Following is a list of 10 lists which you can use in your journal. Using these lists will aid you in saving time, learning more, functioning at a higher level, remembering more for a longer period of time or most importantly understanding more about yourself, thereby increasing the tools in your life enhancement tool box. This set of lists is a basic start. You can use these as well as develop lists of your own. Your lists will coincide with your lifestyle, your desire to increase your well being and your determination to make a difference in your world.
Options lists can be fun as well as functional.
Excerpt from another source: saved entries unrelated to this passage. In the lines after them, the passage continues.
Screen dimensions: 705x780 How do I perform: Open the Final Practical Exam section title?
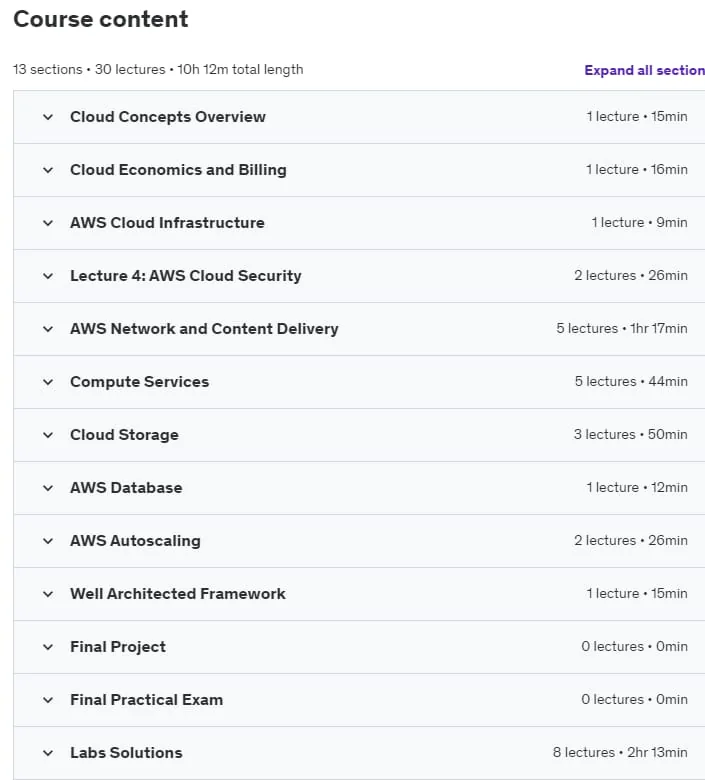pyautogui.click(x=146, y=700)
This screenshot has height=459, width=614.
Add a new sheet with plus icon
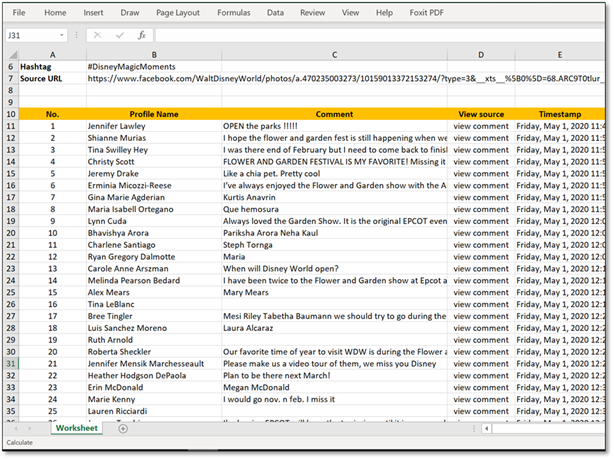(x=123, y=428)
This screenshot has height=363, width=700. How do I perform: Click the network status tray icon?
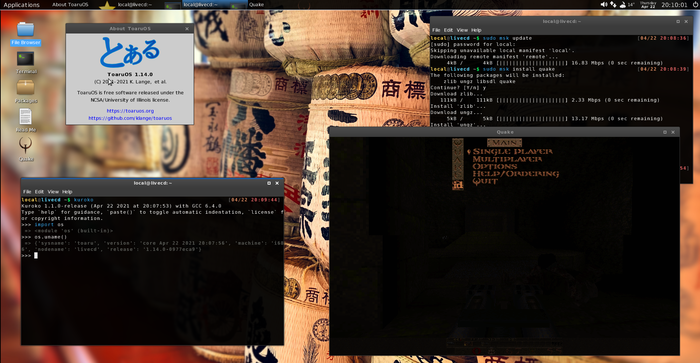613,4
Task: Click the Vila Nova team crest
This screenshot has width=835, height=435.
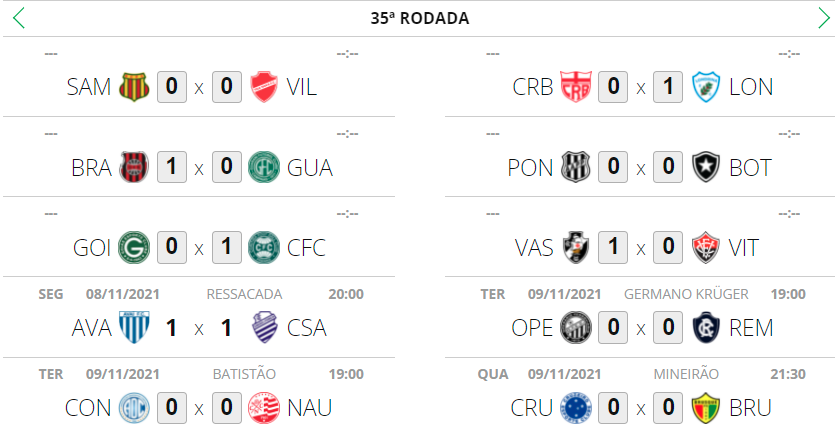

The names Mom and Dad are considering for the new little guy they expect in a few more months, or the new tag line which will be suitable for your new business or division are a couple of ways an option list can be used.
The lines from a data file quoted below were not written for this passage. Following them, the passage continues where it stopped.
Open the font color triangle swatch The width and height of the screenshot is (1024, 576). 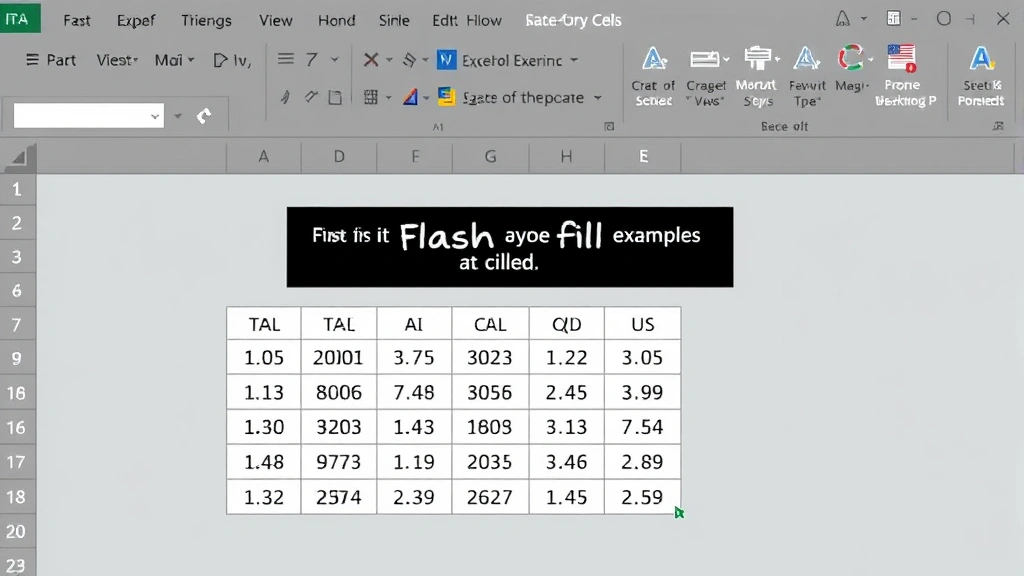pos(413,97)
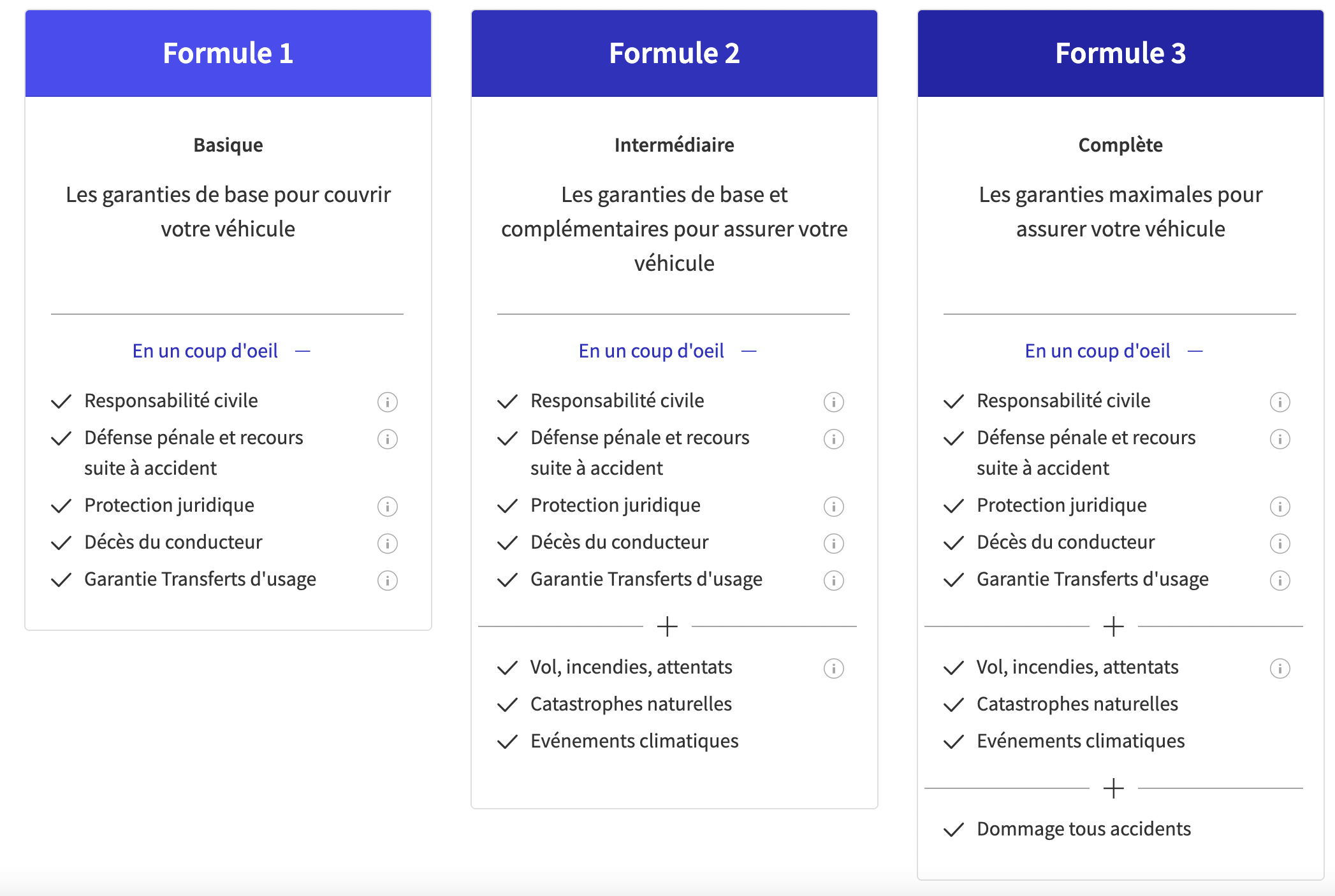
Task: Select Evénements climatiques checkmark in Formule 3
Action: point(953,742)
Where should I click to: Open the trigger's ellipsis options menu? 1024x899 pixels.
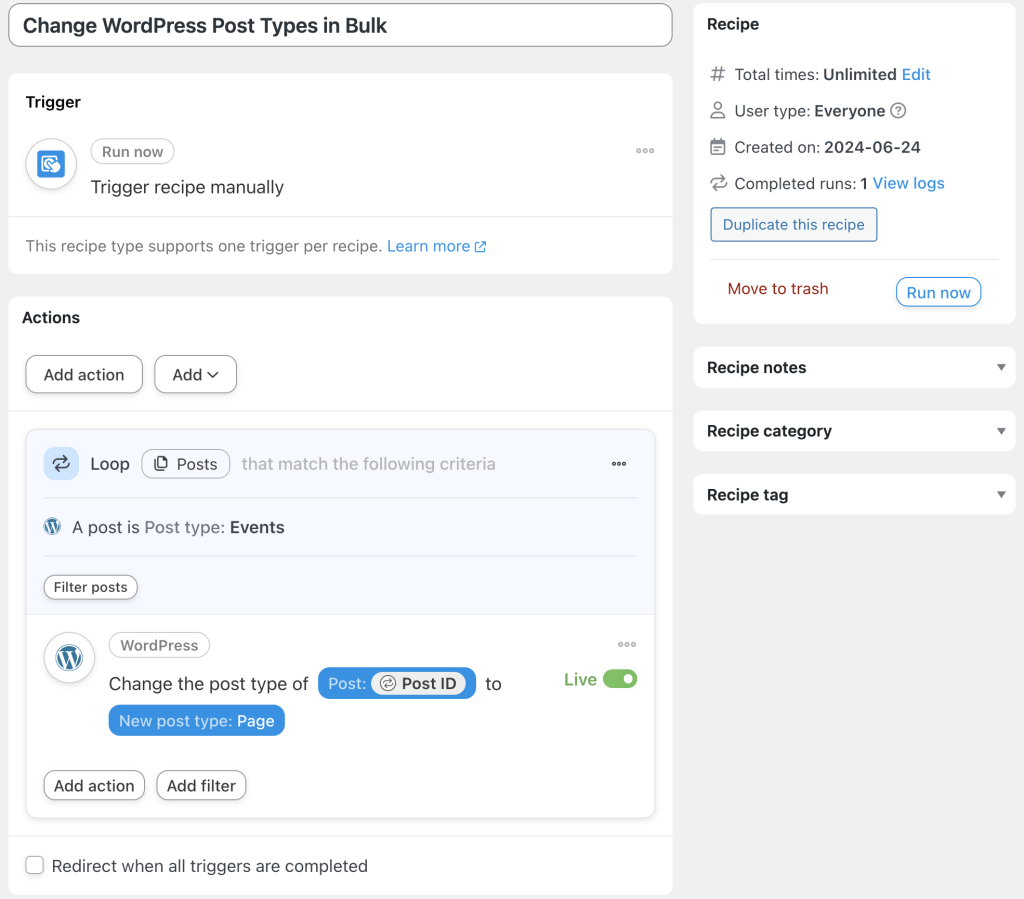click(x=645, y=148)
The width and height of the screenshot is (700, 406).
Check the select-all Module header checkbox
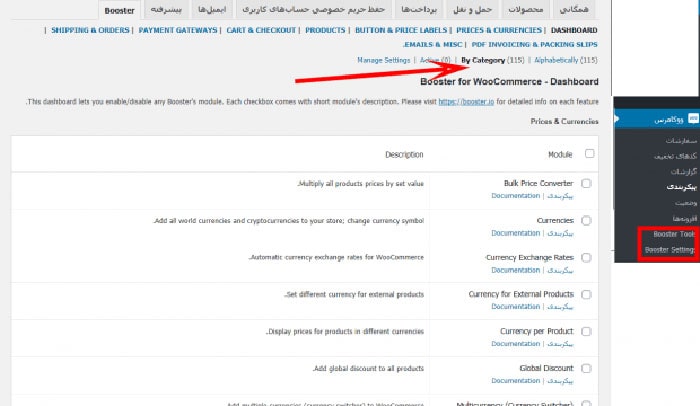pyautogui.click(x=589, y=154)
You can also use an option list when you are trying to decide which action to take, when you are not yet sure of the next step you need to make in either your professional or personal life.
Your list may be a simple one or have added information. For example when your list is of baby names it might stand alone, or you may wish to add information such as what each name means, it’s origin, why the name appeals to you, which other family members share the name and so on. Or, when you are looking for the latest and greatest new electronic gadget you might include in your list of options, the pros and cons for each brand or type, the prices of each, an evaluation of the value as opposed to the cost or other considerations important to you.
Think of the options you face, job choice, college, business opportunities, budgetary decisions and make an option list in your journal that will aid you in moving toward your goals.
A gratitude list is one which serves you well on both your “good” days and your “bad.” This ongoing list of the multitude of things for which you are grateful gives you the added zing of pleasure as you record each individual item, person, circumstance or feature of your life. And, on those days which make you feel as if the gods-of-chaos have focused on you and you alone, return to your gratitude list for a reality check.
Try jump-starting your list by recording the first 10 or 15 things to pop into your head. The things which give you joy, pleasure, excitement, contentment or comfort. You can choose to add to the list as often as you like. Some people note something weekly. Others only add to their lists as the notion strikes. Still others add to their lists when they begin to feel the woe-is-me syndrome coming on – a preemptive strike, if you will. When you feel the need for an attitude adjustment, look back at the items you’ve previously recorded then take time to add a few more.
My gratitude list includes everything from apple pie to zebras and a number of things, people and life features between.
I must offer this warning about a gratitude list. Not only is this type of list addictive the rereading of your list may bring you to tears. A revisited gratitude list is the best way to remind yourself that even when your day is most bleak you still have an overflowing cup.
You may find other ways to use a language list but the three ways which I’ve found most helpful are to maintain a spelling list, a vocabulary list, and a foreign language list.
When I say spelling list, I don’t mean your grade school learn-this-list-until-the-test-is-over list. I have in mind a real, actual, meaningful spelling list. Ask my friends at Journal in a BoxTM and you will hear that I have trouble with words like chose and choose. And guess what, spell check is happy to let me use either, although one is wrong according to its usage in a sentence.
When you find there are words you repeatedly misspell add them to your spelling list. That may be all you need to do in order to get the effect you desire. Or, you may need to add the definition or an explanation of how to remember to spell the word correctly.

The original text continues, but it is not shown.